Priya found me near the registration desk and handed me a second cup of coffee before I could refuse it.
"You look like you slept fine," she said, which meant she was lying about something.
"I slept adequately."
"Hm." She was already scanning the room over my shoulder with the strategic precision of someone cataloguing a space. "Did you see the program change? They moved the biomarker session to the East Hall. Better acoustics, apparently."
"Good." Better acoustics meant less ambient noise, which meant the data on my slides would carry more clearly, which I cared about more than the visual of the space.
Priya said: "There's someone I want you to meet — she's the Austrian cardiologist who organized the symposium. Dr. Huber. Very sharp. She specifically asked about your paper."
"After," I said. "Let me find a seat first."
The crowd was thickening. I moved through it toward the center-left block of seats, which would give me a direct sightline to the presenter's screen without requiring me to turn. I was tracking the room — marking exits, finding the coffee stations, noting which clusters of people were the kind who would end up at the same dinner table later — which is why I was not watching where I was going.
I looked up at the wrong moment.
Across the auditorium, thirty feet away, near the second set of doors: Declan Morrow. Standing slightly apart from a group of three people, reading the conference program with the focused attention of someone checking work for errors. He had not, as far as I could determine, been watching for me.
He looked up.
Our eyes met across the room in the way that happens when two people are both scanning the same space with the same level of attention. It was purely coincidental. A simple intersection of gaze vectors.
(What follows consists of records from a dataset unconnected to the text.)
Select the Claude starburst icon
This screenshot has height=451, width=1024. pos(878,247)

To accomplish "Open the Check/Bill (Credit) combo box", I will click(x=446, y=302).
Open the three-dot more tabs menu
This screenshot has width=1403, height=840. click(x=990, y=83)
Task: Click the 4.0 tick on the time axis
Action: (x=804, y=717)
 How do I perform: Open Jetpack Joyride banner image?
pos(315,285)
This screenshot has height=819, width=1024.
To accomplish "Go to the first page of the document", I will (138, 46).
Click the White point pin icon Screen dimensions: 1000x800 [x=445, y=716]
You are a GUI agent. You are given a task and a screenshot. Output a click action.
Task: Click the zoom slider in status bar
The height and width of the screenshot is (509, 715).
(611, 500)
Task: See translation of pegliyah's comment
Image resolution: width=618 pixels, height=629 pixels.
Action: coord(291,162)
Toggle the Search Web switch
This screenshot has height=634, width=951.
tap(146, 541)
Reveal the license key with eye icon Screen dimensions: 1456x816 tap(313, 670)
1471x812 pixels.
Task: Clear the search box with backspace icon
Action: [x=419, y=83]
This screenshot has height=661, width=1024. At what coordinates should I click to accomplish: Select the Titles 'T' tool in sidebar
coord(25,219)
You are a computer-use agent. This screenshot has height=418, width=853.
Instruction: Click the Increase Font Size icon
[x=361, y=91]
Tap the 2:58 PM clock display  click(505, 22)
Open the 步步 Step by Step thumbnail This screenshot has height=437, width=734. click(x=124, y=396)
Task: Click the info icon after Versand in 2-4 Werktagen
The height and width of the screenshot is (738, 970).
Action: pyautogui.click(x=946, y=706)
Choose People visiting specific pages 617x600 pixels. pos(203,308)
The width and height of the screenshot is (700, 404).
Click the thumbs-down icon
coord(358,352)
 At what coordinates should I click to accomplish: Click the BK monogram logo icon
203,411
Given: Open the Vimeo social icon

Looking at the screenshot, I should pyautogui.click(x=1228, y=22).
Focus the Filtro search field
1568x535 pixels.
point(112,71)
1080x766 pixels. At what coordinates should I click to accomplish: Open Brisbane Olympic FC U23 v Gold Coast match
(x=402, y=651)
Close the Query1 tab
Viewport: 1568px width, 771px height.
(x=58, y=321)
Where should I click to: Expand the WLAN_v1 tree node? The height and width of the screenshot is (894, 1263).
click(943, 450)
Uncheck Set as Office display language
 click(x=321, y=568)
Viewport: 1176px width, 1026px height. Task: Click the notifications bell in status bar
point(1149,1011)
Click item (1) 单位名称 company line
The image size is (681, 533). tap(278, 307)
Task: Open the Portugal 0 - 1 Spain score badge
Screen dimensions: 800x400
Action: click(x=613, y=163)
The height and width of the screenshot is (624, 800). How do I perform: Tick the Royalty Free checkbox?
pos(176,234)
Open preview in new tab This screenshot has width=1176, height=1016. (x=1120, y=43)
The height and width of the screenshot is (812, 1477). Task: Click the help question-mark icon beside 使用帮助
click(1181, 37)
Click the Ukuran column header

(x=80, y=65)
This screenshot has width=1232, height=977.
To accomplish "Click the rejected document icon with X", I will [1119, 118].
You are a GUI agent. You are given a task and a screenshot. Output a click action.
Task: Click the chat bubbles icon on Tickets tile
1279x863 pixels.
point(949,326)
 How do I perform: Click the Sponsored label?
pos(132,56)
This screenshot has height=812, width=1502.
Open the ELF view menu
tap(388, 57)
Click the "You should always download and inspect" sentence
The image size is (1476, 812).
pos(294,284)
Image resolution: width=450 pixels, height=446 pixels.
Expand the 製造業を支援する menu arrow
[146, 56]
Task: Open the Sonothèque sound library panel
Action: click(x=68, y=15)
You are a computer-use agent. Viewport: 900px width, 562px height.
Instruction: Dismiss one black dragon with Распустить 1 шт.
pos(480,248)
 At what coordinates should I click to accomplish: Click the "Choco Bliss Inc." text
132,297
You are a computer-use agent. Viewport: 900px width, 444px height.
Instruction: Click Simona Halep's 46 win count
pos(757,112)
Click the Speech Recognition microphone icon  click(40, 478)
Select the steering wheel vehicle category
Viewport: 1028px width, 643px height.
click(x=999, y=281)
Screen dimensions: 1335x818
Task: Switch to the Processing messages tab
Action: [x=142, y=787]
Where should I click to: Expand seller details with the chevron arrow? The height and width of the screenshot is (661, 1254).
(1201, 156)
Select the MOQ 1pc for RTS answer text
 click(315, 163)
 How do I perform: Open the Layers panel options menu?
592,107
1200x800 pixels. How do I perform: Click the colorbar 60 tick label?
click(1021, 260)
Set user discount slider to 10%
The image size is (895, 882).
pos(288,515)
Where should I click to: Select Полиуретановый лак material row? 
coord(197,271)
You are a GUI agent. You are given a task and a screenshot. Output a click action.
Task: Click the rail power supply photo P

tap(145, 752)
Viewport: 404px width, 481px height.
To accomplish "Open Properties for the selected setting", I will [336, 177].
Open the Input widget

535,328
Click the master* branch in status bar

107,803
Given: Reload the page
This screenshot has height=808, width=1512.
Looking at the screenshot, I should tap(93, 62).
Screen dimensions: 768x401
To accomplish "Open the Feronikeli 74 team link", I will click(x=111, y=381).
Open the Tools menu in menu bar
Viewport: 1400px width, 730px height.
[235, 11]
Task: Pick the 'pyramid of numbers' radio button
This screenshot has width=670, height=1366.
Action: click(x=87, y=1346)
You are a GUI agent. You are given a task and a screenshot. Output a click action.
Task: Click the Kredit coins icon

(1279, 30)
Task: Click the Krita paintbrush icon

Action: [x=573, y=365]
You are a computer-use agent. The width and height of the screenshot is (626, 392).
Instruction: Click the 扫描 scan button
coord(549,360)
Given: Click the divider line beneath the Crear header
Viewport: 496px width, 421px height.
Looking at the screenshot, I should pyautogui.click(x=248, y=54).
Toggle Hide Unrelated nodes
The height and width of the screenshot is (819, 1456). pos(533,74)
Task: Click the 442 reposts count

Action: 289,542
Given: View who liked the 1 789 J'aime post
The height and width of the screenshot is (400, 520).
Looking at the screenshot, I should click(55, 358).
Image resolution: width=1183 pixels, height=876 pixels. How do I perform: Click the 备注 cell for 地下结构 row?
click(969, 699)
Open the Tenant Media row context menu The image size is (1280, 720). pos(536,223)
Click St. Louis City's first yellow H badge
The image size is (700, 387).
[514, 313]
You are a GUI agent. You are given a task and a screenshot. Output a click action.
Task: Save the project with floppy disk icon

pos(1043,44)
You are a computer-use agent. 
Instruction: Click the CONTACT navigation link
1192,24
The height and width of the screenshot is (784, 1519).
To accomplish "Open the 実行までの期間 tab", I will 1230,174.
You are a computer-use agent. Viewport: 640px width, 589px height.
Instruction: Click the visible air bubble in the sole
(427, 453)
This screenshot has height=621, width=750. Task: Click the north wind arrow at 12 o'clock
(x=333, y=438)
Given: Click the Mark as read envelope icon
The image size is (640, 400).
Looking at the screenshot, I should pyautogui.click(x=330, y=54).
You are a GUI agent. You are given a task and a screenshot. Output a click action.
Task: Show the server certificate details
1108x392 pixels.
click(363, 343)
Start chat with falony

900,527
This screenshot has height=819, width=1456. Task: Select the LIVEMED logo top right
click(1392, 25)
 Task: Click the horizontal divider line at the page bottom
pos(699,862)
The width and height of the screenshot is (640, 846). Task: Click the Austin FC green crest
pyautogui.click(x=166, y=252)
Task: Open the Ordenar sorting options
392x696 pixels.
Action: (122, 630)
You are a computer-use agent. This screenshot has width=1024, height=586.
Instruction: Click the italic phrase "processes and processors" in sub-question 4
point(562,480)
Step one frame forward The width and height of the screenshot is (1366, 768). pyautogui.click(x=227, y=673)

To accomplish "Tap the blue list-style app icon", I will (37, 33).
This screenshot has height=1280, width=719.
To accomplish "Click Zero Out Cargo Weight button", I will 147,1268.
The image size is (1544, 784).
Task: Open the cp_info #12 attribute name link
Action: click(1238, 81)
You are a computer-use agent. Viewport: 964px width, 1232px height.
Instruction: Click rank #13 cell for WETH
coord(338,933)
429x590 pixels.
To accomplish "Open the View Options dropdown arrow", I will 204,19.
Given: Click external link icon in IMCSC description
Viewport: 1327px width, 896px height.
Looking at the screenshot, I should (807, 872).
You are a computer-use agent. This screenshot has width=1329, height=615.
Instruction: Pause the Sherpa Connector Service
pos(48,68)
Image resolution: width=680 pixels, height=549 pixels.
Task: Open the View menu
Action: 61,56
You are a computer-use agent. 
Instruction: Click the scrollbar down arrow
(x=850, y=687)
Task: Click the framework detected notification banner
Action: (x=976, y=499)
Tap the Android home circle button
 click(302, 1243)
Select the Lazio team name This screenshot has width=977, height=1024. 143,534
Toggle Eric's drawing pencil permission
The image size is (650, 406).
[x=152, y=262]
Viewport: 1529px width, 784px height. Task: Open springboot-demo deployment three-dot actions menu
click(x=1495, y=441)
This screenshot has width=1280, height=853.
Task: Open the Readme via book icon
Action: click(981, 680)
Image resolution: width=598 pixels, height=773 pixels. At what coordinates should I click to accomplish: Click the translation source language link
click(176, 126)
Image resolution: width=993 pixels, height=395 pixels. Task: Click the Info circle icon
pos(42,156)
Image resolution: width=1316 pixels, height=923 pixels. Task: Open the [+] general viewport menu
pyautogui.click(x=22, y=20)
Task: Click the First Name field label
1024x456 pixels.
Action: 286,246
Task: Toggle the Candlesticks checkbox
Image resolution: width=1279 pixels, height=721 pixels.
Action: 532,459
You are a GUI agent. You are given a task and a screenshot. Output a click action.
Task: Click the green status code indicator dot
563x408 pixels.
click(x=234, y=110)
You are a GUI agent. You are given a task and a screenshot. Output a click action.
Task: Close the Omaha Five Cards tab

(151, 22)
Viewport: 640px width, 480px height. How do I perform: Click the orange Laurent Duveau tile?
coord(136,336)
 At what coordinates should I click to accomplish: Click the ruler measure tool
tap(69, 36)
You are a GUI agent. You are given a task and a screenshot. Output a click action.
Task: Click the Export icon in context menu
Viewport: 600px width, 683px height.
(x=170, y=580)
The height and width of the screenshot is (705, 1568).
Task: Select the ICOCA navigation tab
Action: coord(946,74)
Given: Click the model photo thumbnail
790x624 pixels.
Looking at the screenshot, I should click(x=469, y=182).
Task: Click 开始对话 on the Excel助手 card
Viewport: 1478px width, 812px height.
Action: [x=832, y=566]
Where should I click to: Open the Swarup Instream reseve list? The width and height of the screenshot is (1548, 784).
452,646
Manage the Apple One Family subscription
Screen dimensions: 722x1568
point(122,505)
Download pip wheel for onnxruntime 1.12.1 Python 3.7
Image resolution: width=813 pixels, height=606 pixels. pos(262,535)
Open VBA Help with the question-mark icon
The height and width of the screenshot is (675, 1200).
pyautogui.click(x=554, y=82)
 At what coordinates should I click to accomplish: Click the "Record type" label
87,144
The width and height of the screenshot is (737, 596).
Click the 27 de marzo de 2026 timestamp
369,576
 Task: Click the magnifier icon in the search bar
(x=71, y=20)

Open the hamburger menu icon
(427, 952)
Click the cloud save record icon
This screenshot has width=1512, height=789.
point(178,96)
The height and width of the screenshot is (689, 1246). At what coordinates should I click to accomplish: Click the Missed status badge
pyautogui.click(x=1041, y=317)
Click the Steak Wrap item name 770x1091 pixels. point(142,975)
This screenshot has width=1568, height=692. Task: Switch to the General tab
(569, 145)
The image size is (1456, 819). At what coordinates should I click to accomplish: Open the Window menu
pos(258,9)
He did not wave. I did not wave. There was a small pause — three seconds, perhaps four — and then we both looked away at the same time, which was almost worse than if one of us had looked away first.
I found my seat. I opened the program to the Thursday panel schedule and looked at it without reading it.
The conference was four days. I had prepared for four days of empirical data presentation and professional exchange and Viennese architecture.
I had not prepared for whatever variable had just entered the calculation.